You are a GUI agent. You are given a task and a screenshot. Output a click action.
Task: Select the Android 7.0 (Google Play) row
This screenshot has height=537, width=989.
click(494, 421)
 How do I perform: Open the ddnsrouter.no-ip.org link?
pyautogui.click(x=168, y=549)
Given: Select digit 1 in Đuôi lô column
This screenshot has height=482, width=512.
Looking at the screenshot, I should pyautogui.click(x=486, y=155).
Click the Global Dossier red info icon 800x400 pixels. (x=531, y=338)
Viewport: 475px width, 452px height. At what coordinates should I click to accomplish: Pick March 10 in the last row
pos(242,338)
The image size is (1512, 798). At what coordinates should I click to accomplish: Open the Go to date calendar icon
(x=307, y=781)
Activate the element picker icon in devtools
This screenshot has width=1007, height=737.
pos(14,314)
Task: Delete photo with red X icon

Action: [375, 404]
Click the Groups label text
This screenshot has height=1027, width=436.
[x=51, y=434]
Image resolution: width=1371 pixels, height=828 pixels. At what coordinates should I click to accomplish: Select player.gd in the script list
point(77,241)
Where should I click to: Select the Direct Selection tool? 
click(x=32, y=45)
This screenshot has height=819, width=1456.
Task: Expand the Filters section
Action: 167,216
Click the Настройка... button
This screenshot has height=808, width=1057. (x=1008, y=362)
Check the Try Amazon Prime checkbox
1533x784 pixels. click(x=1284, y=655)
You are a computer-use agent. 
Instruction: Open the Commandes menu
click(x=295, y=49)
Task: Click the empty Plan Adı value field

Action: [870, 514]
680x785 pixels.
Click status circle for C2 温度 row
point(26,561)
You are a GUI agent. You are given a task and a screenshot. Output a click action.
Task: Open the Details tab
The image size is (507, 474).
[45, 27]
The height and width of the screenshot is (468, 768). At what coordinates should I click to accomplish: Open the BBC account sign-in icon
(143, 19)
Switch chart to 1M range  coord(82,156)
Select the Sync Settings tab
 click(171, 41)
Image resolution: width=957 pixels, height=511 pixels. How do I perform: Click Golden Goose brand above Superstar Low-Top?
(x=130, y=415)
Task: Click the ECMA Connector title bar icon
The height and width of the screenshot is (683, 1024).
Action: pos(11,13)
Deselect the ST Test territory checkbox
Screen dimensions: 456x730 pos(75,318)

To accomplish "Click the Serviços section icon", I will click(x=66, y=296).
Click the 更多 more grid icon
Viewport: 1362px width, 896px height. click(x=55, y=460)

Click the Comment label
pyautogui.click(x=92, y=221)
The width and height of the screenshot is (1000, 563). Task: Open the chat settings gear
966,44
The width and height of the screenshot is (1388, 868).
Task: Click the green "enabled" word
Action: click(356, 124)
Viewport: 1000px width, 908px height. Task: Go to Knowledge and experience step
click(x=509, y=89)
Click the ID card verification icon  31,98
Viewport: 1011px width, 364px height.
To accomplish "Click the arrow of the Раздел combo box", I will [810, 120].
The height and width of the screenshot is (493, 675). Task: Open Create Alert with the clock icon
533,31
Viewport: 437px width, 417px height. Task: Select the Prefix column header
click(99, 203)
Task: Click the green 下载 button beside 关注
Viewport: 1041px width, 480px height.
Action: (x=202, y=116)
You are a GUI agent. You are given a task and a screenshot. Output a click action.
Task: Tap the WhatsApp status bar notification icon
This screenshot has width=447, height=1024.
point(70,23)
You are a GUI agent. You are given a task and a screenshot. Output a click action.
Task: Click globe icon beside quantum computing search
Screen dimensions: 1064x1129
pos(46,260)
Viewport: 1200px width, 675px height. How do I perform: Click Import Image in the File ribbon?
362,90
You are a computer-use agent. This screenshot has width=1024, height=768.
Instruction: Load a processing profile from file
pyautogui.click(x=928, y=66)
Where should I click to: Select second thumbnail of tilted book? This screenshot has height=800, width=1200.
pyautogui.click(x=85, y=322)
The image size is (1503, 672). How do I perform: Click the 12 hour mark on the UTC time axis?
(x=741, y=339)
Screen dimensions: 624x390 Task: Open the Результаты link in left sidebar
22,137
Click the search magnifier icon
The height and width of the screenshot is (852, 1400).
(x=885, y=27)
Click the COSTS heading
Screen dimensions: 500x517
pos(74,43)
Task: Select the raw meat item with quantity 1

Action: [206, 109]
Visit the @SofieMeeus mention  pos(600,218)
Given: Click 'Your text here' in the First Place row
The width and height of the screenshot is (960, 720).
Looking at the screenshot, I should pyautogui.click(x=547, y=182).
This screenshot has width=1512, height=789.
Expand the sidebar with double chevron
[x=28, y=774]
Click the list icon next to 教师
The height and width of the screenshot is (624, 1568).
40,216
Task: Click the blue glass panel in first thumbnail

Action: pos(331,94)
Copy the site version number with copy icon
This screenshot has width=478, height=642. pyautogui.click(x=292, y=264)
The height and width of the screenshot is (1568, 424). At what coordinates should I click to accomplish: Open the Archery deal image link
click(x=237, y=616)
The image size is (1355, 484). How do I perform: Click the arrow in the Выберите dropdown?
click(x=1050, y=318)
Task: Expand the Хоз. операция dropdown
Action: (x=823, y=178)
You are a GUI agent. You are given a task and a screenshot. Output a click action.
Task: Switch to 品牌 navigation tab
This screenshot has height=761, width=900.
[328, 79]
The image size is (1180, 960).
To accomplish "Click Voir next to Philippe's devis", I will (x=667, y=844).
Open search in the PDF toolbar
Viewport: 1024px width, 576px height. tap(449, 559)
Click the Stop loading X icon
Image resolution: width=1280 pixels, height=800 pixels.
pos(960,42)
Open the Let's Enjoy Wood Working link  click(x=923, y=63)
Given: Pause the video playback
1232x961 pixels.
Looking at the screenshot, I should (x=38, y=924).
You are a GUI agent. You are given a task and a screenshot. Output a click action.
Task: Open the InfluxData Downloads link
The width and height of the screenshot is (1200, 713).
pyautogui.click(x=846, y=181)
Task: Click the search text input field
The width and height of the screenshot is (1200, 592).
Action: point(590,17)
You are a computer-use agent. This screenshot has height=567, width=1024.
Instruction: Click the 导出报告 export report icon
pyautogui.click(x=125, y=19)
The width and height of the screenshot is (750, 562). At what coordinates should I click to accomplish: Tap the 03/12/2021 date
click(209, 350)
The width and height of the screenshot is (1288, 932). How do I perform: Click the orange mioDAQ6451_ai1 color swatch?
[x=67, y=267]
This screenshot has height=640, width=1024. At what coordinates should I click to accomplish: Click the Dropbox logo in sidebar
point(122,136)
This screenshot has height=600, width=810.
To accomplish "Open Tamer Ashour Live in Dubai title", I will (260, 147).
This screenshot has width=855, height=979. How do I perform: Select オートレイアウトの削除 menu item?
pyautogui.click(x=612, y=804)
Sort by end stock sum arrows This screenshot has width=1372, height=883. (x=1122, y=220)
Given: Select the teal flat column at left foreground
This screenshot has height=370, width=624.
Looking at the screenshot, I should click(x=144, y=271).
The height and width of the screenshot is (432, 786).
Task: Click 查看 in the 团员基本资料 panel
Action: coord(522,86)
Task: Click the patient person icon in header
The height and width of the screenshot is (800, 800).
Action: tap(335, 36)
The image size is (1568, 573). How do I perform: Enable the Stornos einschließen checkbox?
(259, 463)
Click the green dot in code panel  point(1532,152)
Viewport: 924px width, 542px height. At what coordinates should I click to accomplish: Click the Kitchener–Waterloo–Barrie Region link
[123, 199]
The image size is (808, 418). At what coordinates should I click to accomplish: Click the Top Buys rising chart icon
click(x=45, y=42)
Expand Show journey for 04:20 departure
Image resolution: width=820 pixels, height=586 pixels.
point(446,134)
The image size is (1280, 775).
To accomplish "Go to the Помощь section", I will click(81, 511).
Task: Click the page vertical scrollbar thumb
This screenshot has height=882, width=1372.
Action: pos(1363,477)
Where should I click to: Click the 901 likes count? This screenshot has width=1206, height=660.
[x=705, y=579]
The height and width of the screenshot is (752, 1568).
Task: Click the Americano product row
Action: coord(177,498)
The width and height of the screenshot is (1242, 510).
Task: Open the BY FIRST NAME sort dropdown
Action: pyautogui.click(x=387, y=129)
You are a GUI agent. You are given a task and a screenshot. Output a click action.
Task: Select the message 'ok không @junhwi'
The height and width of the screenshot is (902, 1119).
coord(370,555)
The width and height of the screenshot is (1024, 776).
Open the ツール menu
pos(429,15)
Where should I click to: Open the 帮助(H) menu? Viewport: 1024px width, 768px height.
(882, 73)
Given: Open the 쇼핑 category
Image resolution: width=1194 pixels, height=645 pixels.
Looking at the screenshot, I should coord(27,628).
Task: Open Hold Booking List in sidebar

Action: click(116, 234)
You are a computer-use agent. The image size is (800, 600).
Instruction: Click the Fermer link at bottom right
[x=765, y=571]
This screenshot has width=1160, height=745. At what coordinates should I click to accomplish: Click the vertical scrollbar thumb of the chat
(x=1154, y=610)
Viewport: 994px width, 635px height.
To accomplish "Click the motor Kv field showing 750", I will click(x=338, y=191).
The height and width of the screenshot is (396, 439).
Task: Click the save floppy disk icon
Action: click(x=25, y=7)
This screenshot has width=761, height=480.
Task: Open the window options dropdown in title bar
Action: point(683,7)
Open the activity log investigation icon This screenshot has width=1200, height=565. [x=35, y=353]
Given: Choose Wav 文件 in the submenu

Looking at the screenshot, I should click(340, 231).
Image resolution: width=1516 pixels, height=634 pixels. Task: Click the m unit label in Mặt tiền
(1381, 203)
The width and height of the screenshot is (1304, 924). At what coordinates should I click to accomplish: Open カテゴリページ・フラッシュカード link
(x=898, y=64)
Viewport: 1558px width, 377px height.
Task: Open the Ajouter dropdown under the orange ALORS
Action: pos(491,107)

**Task to complete**. Your answer must be the lines from the first line of the entries above through the line that contains "Activate the element picker icon in devtools", written out exactly.

**Completed task**.
You are a GUI agent. You are given a task and a screenshot. Output a click action.
Task: Select the Android 7.0 (Google Play) row
This screenshot has height=537, width=989.
click(494, 421)
 How do I perform: Open the ddnsrouter.no-ip.org link?
pyautogui.click(x=168, y=549)
Given: Select digit 1 in Đuôi lô column
This screenshot has height=482, width=512.
Looking at the screenshot, I should pyautogui.click(x=486, y=155).
Click the Global Dossier red info icon 800x400 pixels. (x=531, y=338)
Viewport: 475px width, 452px height. At what coordinates should I click to accomplish: Pick March 10 in the last row
pos(242,338)
The image size is (1512, 798). At what coordinates should I click to accomplish: Open the Go to date calendar icon
(x=307, y=781)
Activate the element picker icon in devtools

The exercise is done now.